Import XML

Managing the Update Behaviour of Documents

How to use the Importer’s options to update existing documents e.g., removing childnodes or merging new and existing childnodes.

When updating an existing document (e.g. by using its external ID; see previous section) the default behaviour is as follows:

  • Properties within the repository are merged with those from the import XML whereas the imported properties are preferred. That means properties from the import XML override properties in the repository, if they exist in both the XML and the repository. Properties that are not mentioned in the XML remain untouched.

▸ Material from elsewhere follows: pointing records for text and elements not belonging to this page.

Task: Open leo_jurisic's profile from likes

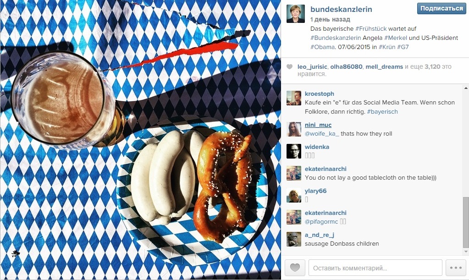Action: tap(312, 66)
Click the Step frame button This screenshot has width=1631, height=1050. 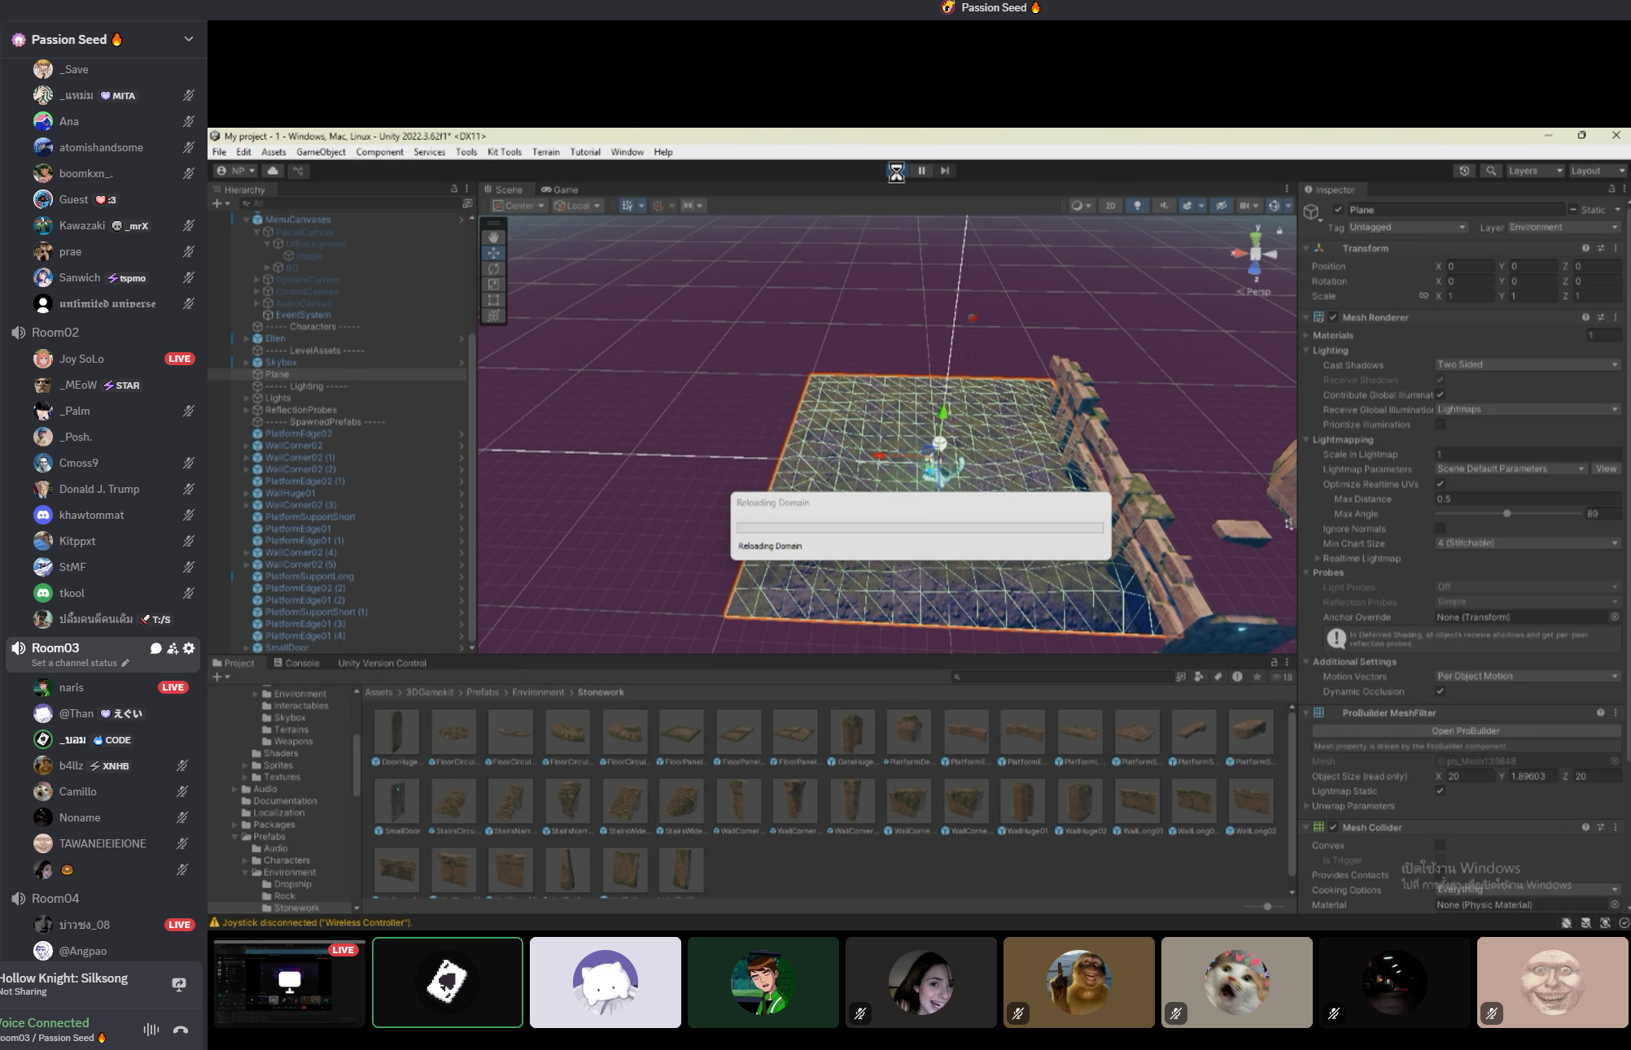click(945, 171)
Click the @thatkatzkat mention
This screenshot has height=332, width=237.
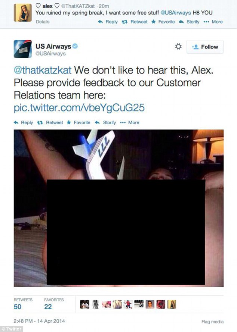tap(43, 70)
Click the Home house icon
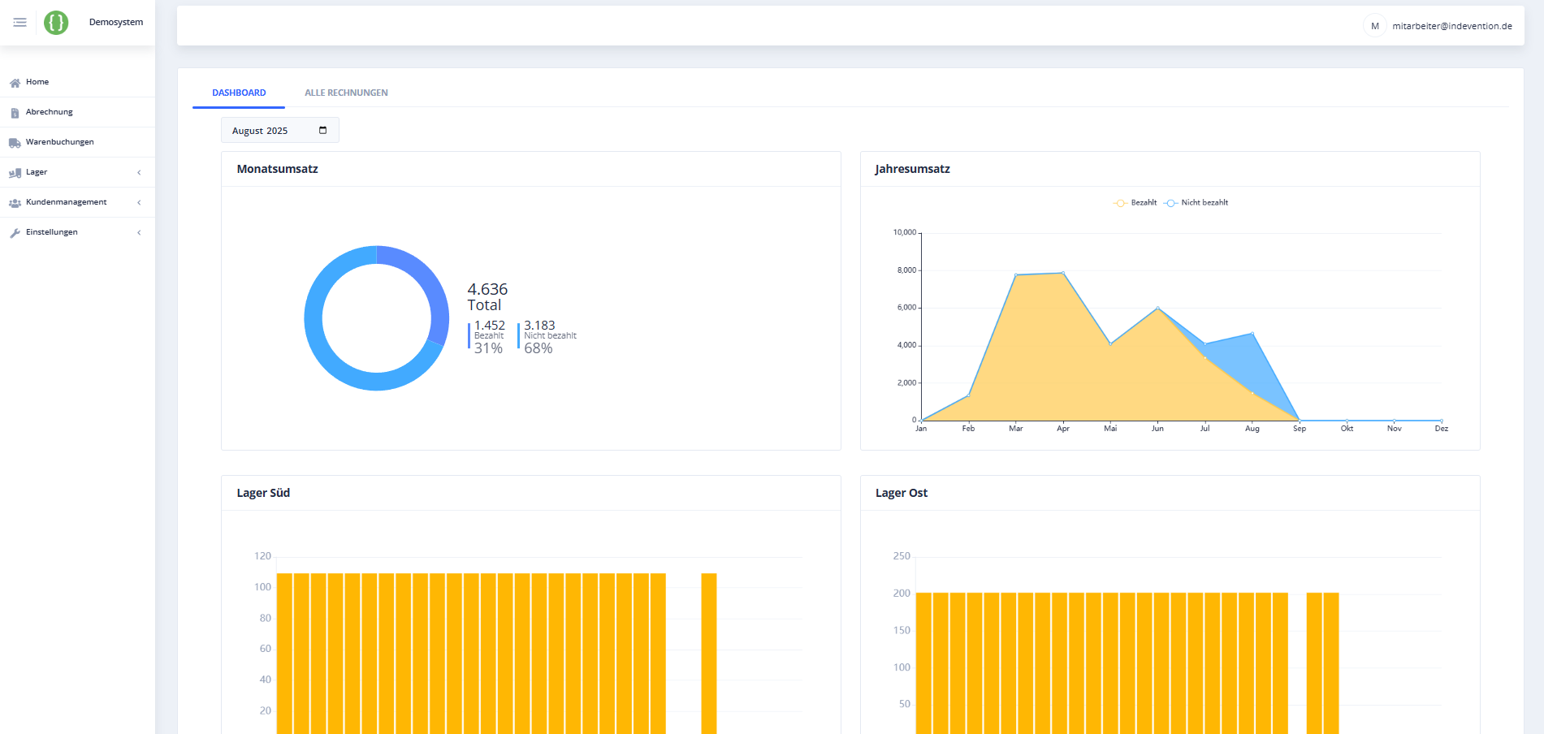 click(x=15, y=83)
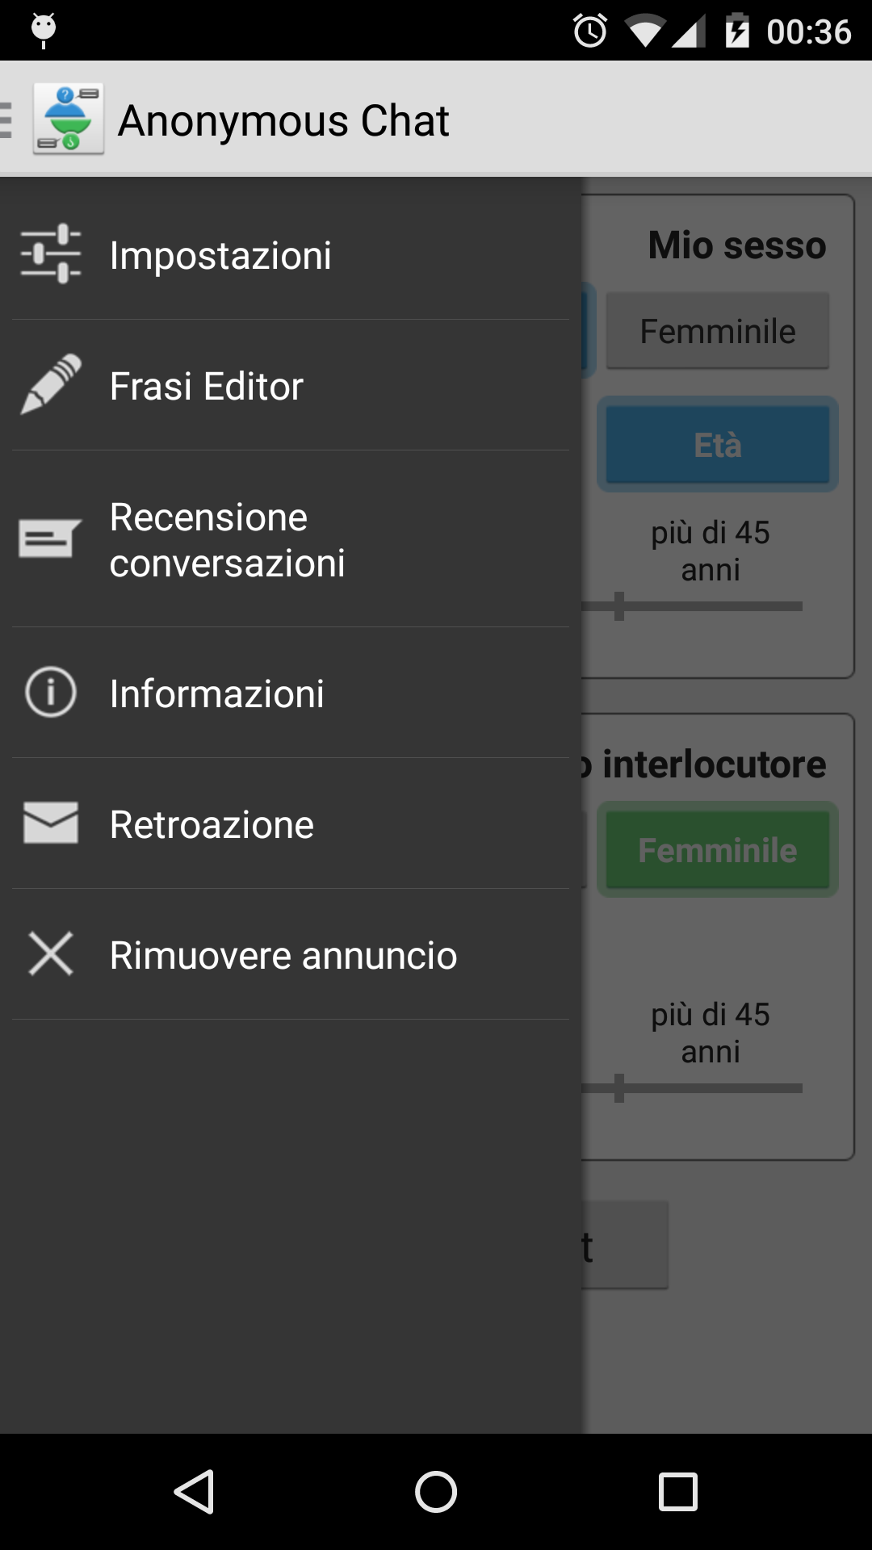This screenshot has height=1550, width=872.
Task: Click the interlocutore age slider
Action: [692, 1088]
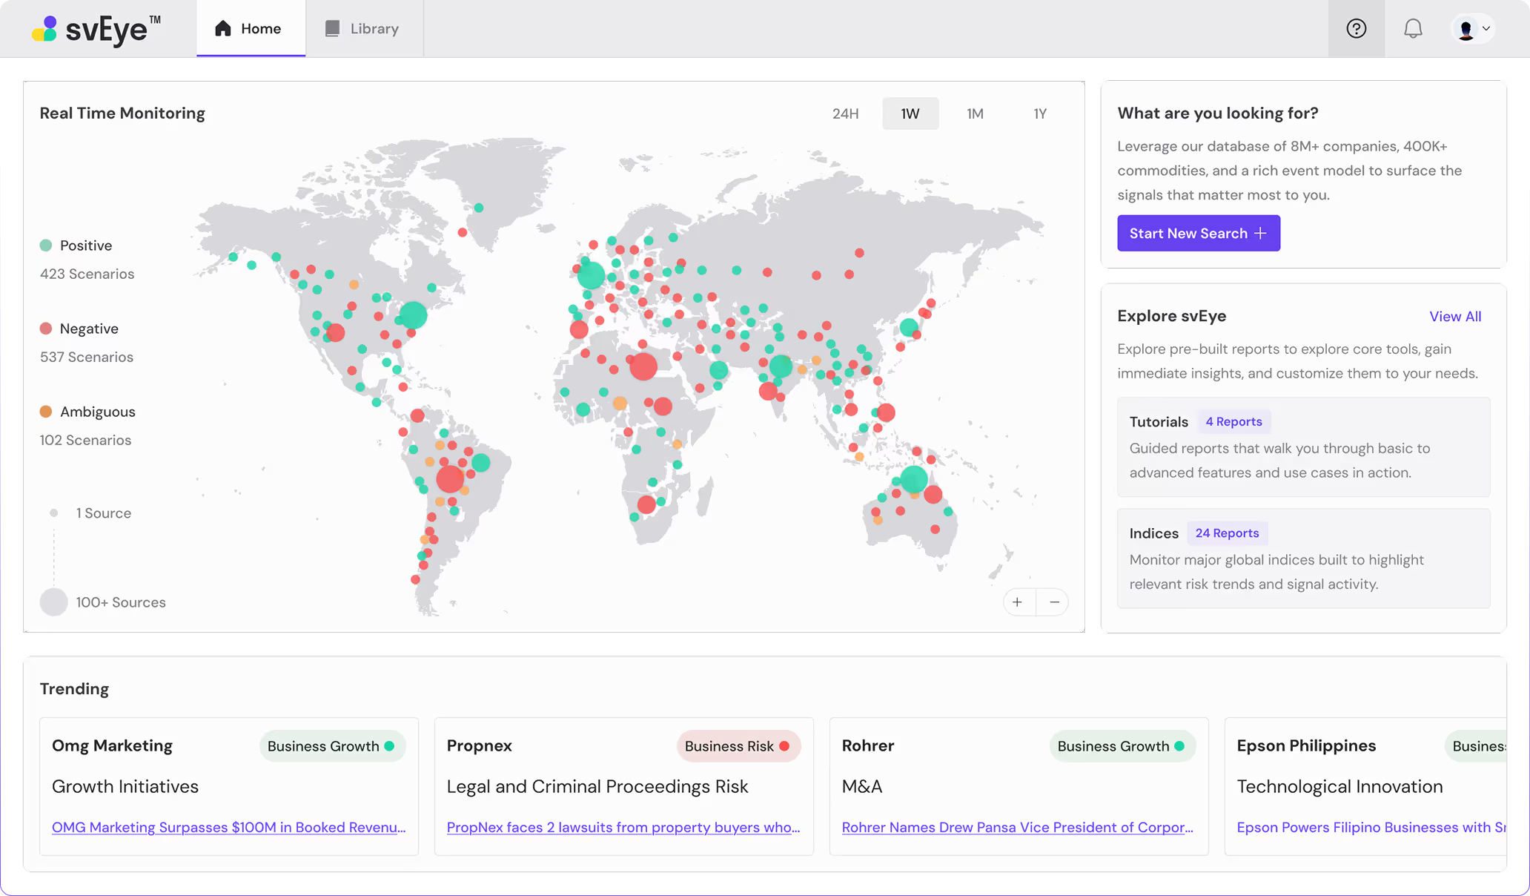
Task: Select the 1M time range
Action: pyautogui.click(x=975, y=113)
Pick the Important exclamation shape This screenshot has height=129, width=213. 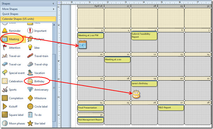tap(30, 30)
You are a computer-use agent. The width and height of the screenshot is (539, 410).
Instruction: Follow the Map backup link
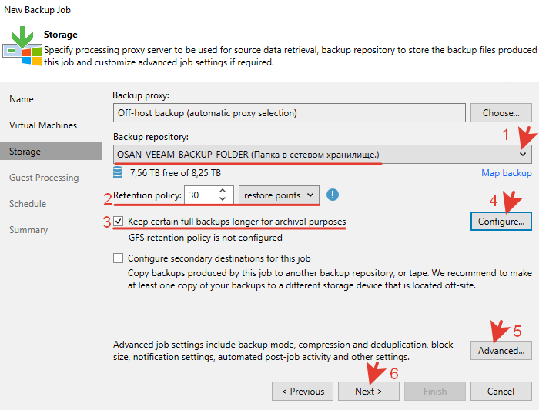(x=507, y=173)
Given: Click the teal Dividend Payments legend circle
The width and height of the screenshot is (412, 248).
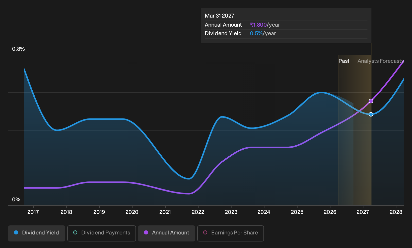Looking at the screenshot, I should (75, 232).
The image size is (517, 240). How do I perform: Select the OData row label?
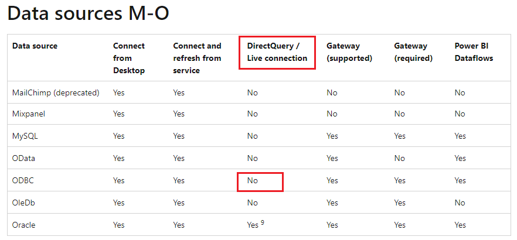(23, 159)
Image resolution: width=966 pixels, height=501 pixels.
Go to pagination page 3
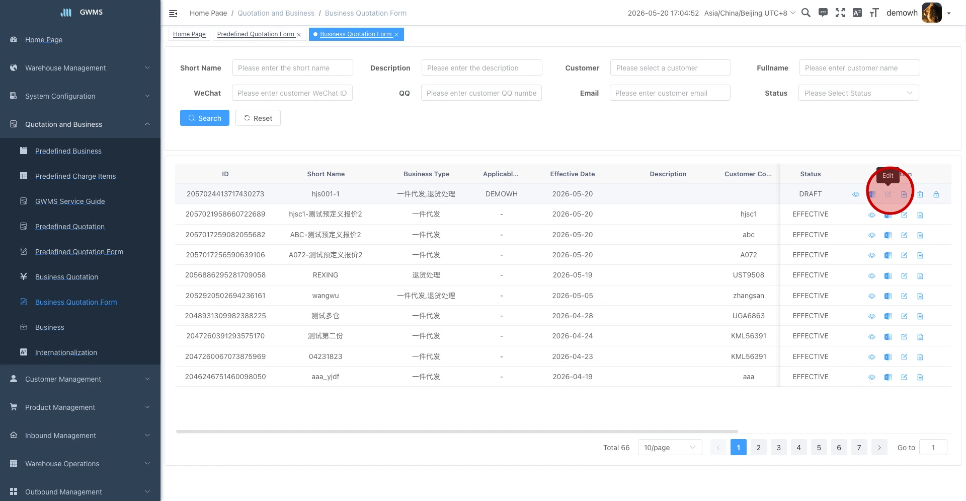(x=778, y=448)
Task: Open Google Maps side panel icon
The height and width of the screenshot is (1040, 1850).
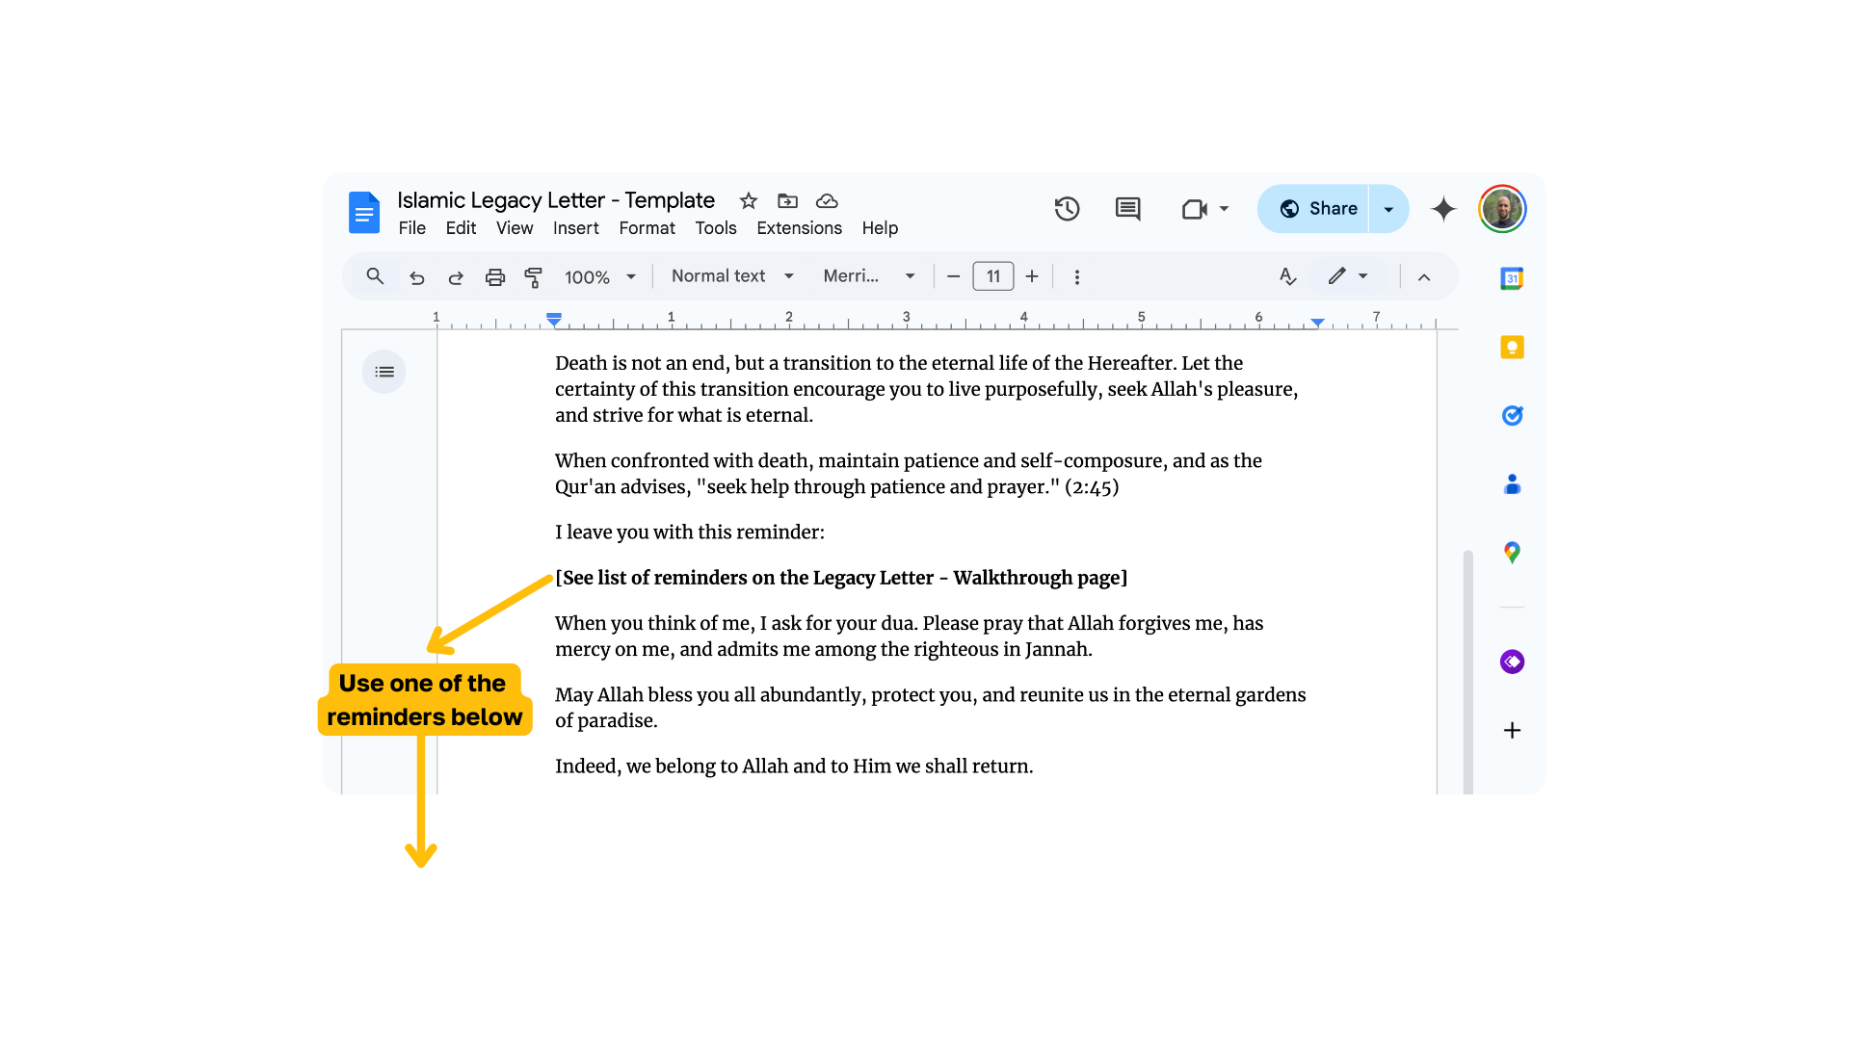Action: coord(1512,553)
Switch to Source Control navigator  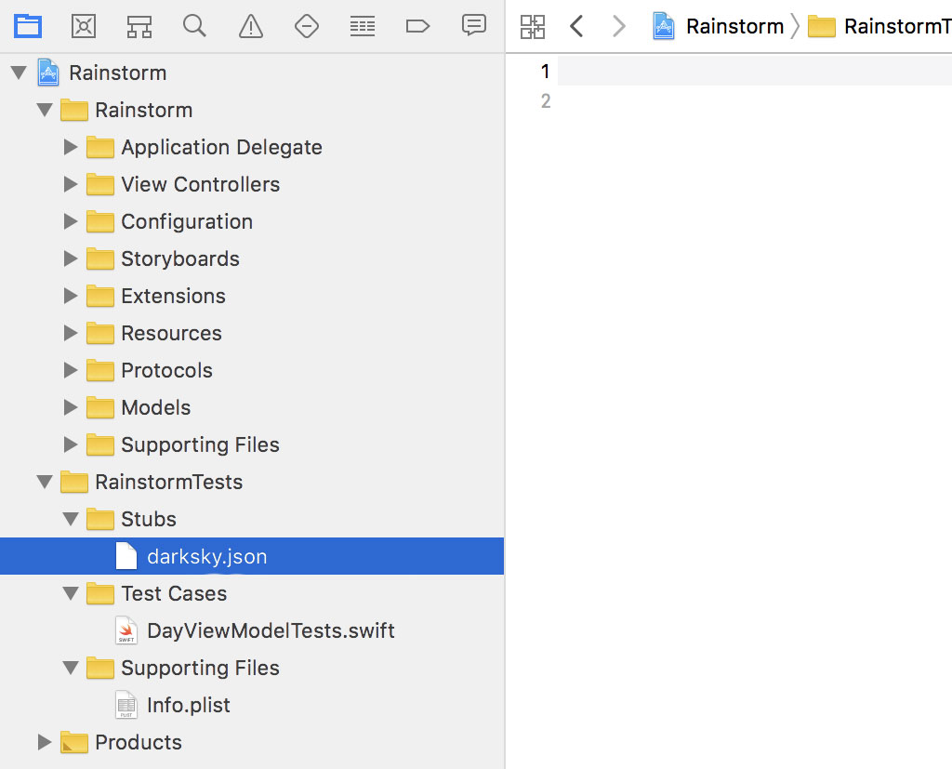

New properties (which do not exist in the repository yet) are added.
  • If a document in the XML file has one or more childnodes of a certain name (attribute „name"), all such named childnodes of the corresponding repository document are removed and replaced by the childnodes from the XML.
  • If the childnodes of the repository document, which have a certain name, are not contained in the corresponding XML document (i.e.: no childnode with this certain name exists is the XML document), the existing repository childnodes remain untouched.

Explicitly Removing Existing Childnodes

If you wish to remove childnodes with a certain name from an existing document, insert an <updateBehaviour> element to the <childNodes> element. Add a <childNode> element in here and specify the attribute "name" as well as the attribute "behaviour", which must be set to the value "delete":  behaviour="delete".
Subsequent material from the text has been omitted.